**WHAT NEEDS TO BE DONE**
Whenever a line below holds the word "checkbox", copy that line.

(Saved data entries)
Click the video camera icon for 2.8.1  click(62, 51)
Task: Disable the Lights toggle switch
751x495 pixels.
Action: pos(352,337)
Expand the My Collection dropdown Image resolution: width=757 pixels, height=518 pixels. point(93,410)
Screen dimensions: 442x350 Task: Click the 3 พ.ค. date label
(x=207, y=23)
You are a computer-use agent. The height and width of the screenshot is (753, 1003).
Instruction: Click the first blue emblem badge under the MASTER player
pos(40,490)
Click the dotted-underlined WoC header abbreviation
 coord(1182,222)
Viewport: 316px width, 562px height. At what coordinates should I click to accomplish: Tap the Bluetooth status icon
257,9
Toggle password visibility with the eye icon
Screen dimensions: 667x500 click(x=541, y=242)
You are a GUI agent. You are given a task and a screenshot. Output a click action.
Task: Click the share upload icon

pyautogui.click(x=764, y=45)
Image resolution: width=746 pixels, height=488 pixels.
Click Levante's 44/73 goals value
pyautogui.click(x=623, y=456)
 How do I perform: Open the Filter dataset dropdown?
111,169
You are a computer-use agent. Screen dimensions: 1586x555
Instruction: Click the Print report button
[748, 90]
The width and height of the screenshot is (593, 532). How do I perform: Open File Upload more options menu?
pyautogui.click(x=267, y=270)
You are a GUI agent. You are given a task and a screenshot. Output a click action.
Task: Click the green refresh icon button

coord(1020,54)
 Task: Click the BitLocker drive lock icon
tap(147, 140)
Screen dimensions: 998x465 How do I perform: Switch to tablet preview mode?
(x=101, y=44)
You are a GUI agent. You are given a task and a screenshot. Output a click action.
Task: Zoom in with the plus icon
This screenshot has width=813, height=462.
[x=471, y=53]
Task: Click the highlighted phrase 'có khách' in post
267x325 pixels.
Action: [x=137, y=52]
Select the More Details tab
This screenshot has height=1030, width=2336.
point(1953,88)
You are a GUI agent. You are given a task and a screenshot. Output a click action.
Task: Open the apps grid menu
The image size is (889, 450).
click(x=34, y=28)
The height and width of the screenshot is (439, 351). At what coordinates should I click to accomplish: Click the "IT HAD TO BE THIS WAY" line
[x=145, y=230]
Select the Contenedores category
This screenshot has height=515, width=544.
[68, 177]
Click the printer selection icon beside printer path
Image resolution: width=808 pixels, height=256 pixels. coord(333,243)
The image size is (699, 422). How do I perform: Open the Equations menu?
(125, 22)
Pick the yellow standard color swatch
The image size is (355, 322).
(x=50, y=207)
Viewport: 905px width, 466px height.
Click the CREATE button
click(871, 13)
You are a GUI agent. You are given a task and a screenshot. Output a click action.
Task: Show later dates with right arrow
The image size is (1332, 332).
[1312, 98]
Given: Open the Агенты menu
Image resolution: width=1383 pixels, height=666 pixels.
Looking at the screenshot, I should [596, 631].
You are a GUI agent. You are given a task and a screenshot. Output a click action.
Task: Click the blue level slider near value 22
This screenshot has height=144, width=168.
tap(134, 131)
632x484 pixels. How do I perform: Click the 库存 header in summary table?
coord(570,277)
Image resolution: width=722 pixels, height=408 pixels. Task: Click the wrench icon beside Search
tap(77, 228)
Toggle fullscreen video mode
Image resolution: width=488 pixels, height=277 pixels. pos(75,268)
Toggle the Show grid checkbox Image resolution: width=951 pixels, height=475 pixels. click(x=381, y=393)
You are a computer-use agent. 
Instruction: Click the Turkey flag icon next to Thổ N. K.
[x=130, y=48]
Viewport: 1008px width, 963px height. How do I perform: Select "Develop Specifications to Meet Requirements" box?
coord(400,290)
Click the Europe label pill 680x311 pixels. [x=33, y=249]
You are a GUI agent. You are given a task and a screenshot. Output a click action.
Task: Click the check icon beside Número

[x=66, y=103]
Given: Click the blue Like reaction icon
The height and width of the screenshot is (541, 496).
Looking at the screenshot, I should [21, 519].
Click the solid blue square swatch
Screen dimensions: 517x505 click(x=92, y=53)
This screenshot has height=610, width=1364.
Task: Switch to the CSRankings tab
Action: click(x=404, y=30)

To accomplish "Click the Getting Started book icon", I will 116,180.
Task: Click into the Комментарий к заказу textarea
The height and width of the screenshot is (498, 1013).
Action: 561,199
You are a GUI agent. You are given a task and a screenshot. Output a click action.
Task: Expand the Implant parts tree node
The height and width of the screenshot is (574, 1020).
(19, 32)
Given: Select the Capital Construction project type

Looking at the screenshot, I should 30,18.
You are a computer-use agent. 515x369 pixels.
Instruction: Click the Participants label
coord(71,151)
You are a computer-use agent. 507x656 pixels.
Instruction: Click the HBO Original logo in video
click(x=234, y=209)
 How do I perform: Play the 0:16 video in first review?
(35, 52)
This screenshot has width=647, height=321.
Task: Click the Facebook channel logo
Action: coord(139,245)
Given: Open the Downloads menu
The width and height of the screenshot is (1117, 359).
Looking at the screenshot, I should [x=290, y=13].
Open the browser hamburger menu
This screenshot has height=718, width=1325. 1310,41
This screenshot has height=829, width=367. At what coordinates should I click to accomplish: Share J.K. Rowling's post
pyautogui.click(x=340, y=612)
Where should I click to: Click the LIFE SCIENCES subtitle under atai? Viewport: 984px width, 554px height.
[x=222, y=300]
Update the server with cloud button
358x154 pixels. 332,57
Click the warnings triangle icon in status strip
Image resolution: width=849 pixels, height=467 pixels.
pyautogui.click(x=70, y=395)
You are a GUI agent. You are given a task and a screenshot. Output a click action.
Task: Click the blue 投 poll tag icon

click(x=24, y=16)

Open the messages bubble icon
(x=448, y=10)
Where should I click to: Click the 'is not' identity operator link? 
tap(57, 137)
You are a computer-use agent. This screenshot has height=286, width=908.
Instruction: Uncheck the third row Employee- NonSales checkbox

**RESULT**
Toggle the Show grid checkbox Image resolution: width=951 pixels, height=475 pixels. click(x=381, y=393)
Instruction: Uncheck the third row Employee- NonSales checkbox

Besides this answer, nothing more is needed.